It seems that every so often the zeitgeist impels us to debate the
question of whether we'd all be better off if nonprofit organizations
were run more like for-profit organizations.
My first response to this question tends to be wake me up when this conversation is over.
If pressed, I have to concede that I think nonprofit organizations are
inherently different from businesses.
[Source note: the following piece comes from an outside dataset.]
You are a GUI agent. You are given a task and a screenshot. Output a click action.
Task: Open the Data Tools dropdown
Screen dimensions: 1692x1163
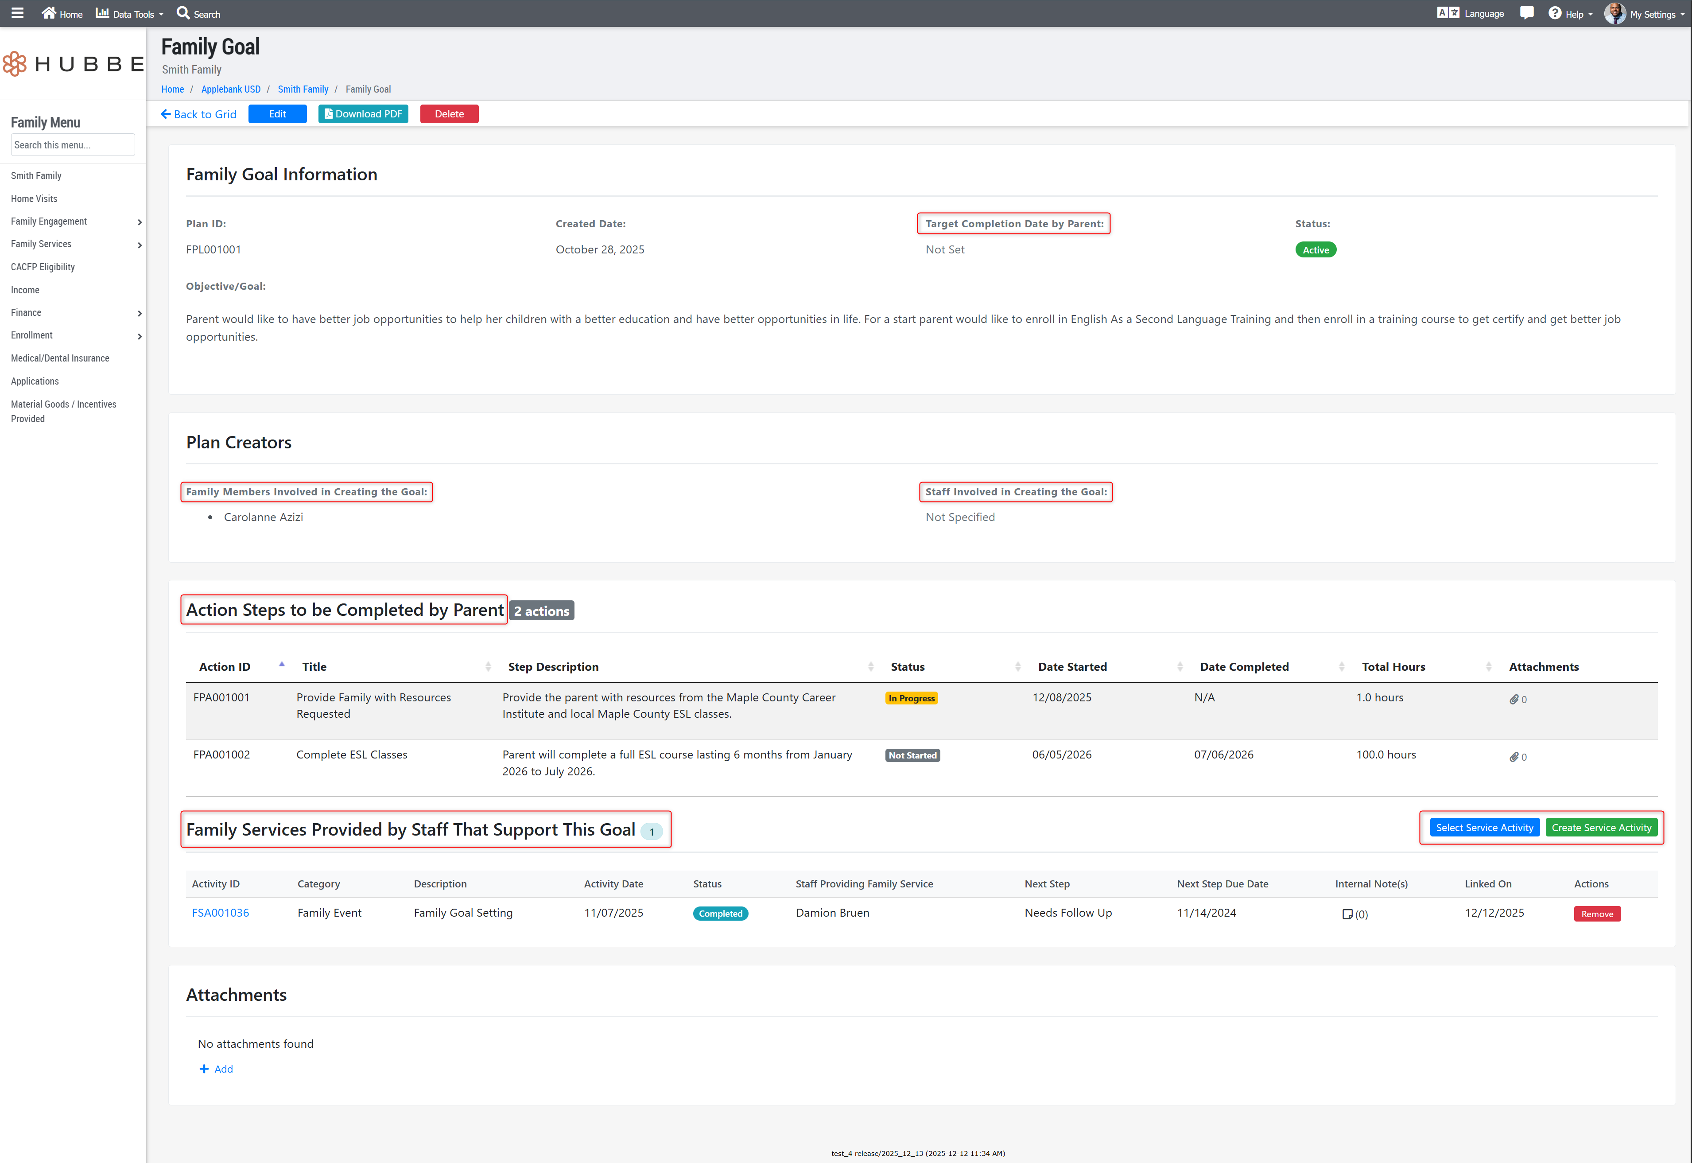point(130,14)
Specific business practices
may be beneficial for specific nonprofit organizations; such practices
should be and sometimes have been implemented successfully.
Nevertheless, there's nothing magical, for example, in bringing in a
CEO from a Fortune 500 company who holds an MBA from an elite
university and who knows all the latest business management fads.
However, there's one way that I think nonprofits should be more like
for-profits, and that is in their information technology budgets.
I have a fantasy scenario for achieving this.
We'll
match a small or medium-sized nonprofit with several businesses that
have comparable staff sizes and annual operating budgets. Then
we'll bring the CEOs, COOs, and CIOs over for a grand tour of the
nonprofit organization's technology infrastructure, not neglecting to
display ample evidence of how much is being done with very little.
Then
we'll stand by while the business executives weep over the inadequacy
of the nonprofit's technology and pull out their personal checkbooks,
begging to be allowed to help the nonprofit acquire an infrastructure
that is comparable to the ones that the businesses take for
granted.
Naturally, the nonprofit organization's IT and development staff will be very gracious about accepting their donations.